Er ist kein Typ, der sehr häufig von sich aus aktiv wird, das gehört nicht zu seinen Charakterzügen. Aber wo es nötig ist, sagt er klar und deutlich seine Meinung, wobei er darauf achtet, möglichst niemanden zu verletzen. Auch bei seinen Entscheidungen klärt er zuvor häufig viele Fragen ab. Nicht etwa aus Entscheidungsunfähigkeit, sondern weil er niemandem weh tun will. Hier ist die Ehrfurcht vor dem anderen der Hintergrund. Mario hat einen Drang zur Tiefe, so wie er äußere Geschehnisse nach Hinweisen auf das Handeln Gottes abklopft, so hinterfragt er auch die Gegebenheiten nach letzten Prinzipien, d.h. nach dem Liebesplan Gottes. In dieser Weise werden dieses Suchen und Fragen, Antworten entdecken, Wege, die sich neu eröffnen, zu einer Art „Liebesspiel“ zwischen ihm und dem himmlischen Vater. Sie lassen aus dem einstmals etwas starren, behäbigen und unflexiblen Jugendlichen einen bereiten, geöffneten jungen Mann werden, für den der Himmel genauso real ist wie die Erde und der ganz aus dieser sich gegenseitig bedingenden Realität lebt.

Das Ohr am Herzen des Gründers
„Er hat das Ohr am Herzen des Gründers“, erzählt einer seiner Mitbrüder.
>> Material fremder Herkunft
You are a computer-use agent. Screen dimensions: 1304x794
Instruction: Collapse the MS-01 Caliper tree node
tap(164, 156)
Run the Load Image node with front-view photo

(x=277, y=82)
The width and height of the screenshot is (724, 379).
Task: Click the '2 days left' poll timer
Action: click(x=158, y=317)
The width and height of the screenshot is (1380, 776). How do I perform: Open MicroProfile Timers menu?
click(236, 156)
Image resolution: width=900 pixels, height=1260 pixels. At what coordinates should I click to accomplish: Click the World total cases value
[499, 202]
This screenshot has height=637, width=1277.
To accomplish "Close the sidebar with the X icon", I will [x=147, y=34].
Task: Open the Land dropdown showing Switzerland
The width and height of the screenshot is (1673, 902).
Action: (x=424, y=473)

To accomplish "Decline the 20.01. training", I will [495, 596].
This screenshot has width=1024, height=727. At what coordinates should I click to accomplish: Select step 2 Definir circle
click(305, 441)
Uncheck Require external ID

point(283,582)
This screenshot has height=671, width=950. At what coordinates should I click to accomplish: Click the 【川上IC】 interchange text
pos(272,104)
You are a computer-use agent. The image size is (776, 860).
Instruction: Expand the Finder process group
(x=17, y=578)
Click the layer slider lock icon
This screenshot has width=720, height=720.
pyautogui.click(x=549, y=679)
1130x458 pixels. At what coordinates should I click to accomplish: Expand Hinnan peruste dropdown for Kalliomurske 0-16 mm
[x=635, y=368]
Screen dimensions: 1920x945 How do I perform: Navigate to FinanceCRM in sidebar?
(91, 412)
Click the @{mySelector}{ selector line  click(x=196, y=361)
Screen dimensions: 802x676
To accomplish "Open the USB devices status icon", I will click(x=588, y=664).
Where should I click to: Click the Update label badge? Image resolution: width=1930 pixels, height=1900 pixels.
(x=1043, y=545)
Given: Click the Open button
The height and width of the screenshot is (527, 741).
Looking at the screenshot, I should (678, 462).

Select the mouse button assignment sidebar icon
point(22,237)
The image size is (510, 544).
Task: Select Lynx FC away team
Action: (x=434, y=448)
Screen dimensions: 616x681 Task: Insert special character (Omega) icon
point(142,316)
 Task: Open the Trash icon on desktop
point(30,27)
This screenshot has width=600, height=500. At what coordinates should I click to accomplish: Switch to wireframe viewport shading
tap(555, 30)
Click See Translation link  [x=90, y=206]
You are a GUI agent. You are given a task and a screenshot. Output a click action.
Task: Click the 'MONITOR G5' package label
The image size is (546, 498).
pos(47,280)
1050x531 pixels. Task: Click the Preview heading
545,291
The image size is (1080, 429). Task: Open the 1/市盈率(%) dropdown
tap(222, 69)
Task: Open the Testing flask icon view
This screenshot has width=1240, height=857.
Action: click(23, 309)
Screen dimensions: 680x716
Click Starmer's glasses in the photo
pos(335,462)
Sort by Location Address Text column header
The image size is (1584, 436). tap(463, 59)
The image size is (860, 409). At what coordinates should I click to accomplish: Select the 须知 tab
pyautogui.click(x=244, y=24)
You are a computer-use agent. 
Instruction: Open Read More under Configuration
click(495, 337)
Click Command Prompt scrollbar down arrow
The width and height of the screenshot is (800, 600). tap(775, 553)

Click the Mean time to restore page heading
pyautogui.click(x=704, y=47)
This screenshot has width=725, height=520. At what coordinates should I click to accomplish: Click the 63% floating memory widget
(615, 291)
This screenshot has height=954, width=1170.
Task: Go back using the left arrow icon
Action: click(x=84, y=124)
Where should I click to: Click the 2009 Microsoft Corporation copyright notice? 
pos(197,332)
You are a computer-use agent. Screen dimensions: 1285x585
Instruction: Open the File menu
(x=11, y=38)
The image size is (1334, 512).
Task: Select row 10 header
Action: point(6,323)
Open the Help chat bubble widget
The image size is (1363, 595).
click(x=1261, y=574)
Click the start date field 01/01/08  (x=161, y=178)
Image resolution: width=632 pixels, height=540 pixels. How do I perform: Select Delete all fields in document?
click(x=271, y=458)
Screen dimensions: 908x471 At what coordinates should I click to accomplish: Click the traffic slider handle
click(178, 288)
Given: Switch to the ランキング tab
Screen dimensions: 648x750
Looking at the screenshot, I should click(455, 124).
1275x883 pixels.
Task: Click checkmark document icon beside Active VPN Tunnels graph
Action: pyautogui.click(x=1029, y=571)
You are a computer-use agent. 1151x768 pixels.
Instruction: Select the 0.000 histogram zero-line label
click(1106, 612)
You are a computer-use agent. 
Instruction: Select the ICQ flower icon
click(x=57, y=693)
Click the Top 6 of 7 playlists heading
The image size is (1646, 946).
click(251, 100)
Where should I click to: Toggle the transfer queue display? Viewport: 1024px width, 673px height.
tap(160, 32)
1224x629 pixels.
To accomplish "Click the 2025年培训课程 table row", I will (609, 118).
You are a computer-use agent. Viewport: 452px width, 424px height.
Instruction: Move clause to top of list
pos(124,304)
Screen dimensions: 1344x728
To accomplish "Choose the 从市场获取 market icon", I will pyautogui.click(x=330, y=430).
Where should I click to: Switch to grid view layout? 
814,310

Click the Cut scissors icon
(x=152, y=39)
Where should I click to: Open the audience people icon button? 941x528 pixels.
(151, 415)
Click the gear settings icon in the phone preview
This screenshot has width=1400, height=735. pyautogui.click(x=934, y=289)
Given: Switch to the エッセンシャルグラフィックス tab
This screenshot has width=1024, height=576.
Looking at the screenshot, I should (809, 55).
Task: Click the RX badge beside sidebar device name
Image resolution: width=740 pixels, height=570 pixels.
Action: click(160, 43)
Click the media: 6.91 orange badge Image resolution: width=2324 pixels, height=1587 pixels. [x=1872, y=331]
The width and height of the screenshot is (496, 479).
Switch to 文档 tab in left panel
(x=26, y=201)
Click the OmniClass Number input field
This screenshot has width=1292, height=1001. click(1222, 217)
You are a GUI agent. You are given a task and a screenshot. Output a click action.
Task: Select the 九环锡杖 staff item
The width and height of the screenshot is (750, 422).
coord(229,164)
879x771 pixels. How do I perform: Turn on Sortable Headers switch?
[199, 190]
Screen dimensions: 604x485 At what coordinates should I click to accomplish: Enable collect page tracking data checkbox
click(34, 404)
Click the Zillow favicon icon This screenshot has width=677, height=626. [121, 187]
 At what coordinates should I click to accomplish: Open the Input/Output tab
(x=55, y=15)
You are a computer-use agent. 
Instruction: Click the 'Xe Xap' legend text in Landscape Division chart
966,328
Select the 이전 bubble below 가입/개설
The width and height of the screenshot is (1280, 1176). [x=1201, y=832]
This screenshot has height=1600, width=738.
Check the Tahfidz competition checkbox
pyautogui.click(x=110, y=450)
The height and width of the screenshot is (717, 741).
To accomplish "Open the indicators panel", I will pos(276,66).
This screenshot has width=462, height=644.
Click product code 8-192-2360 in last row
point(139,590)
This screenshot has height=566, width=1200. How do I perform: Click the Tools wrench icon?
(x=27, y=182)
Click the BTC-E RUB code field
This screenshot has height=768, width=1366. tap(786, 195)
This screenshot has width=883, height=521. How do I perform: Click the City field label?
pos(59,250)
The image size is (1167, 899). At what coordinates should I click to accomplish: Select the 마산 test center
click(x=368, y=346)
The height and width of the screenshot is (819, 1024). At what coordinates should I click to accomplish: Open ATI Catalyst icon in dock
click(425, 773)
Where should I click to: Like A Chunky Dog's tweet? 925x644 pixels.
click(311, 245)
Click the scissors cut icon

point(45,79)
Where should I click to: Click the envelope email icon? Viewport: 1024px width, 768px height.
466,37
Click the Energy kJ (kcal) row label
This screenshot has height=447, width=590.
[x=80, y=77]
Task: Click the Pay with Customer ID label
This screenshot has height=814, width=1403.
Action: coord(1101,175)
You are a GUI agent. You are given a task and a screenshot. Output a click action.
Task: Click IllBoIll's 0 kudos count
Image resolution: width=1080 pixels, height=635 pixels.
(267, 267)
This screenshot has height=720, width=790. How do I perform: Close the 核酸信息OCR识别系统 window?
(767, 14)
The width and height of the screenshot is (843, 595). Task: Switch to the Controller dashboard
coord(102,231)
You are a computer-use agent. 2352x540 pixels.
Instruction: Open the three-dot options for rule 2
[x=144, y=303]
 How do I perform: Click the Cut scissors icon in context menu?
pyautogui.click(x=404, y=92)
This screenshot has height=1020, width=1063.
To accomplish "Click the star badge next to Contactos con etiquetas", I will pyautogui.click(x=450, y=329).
Ich muss daran denken, dass Mario ja unseren Vater und Gründer gar nicht so oft gesehen hat. Zwar hört er bis 1952 ein paar Vorträge von ihm und hat dann in den letzten vier Wochen in Milwaukee einige Male Gelegenheit zum persönlichen Gespräch gehabt. Wer gründlicher nachprüft, der spürt schnell, Mario hat sich nicht nur mit der Lektüre und den Vorträgen Pater Kentenichs auseinandergesetzt, sondern der Gründer ist ihm persönlich zum Vater geworden, an dem er sich ganz orientiert hat. Und dies, obwohl er P. Kentenich über so viele Jahre nicht sehen und erleben konnte. Hat Mario da nicht vieles mit uns gemeinsam? Wir können unseren Vater und Gründer ebenfalls nicht in seiner tatsächlichen irdischen Wirkweise erleben, aber ihm in Wort und Werk und in seinen Transparenten erspüren und erfahren. Vielleicht lohnt es sich, mit Mario und wie er das innere Hören auf den Vater der Schönstattfamilie auszurichten!

Spannungsfeld Erde und Himmel
Zeitlebens, so schreibt jemand, der Mario gut gekannt hat, suchte Mario Erde und Himmel miteinander zu verbinden. Tatsächlich spricht er selbst in seinem Tagebuch öfter davon, dass sein Leben von dem Spannungsfeld zwischen Natur und Übernatur geprägt ist, wobei er manchmal meint, er sei zu stark erdgebunden. Bei seiner Analyse von Charaktereigenschaften, Tendenzen und auch Schwachheitserlebnissen äußert er den Wunsch: „Ich möchte ein lebendiger Schnittpunkt zwischen Himmel und Erde werden!“ Ganz klar sagt er aber auch, dass dabei kein Pol zugunsten des anderen zu kurz kommen darf. Also doch ein bisschen mehr Erde, aber keineswegs weniger Himmel!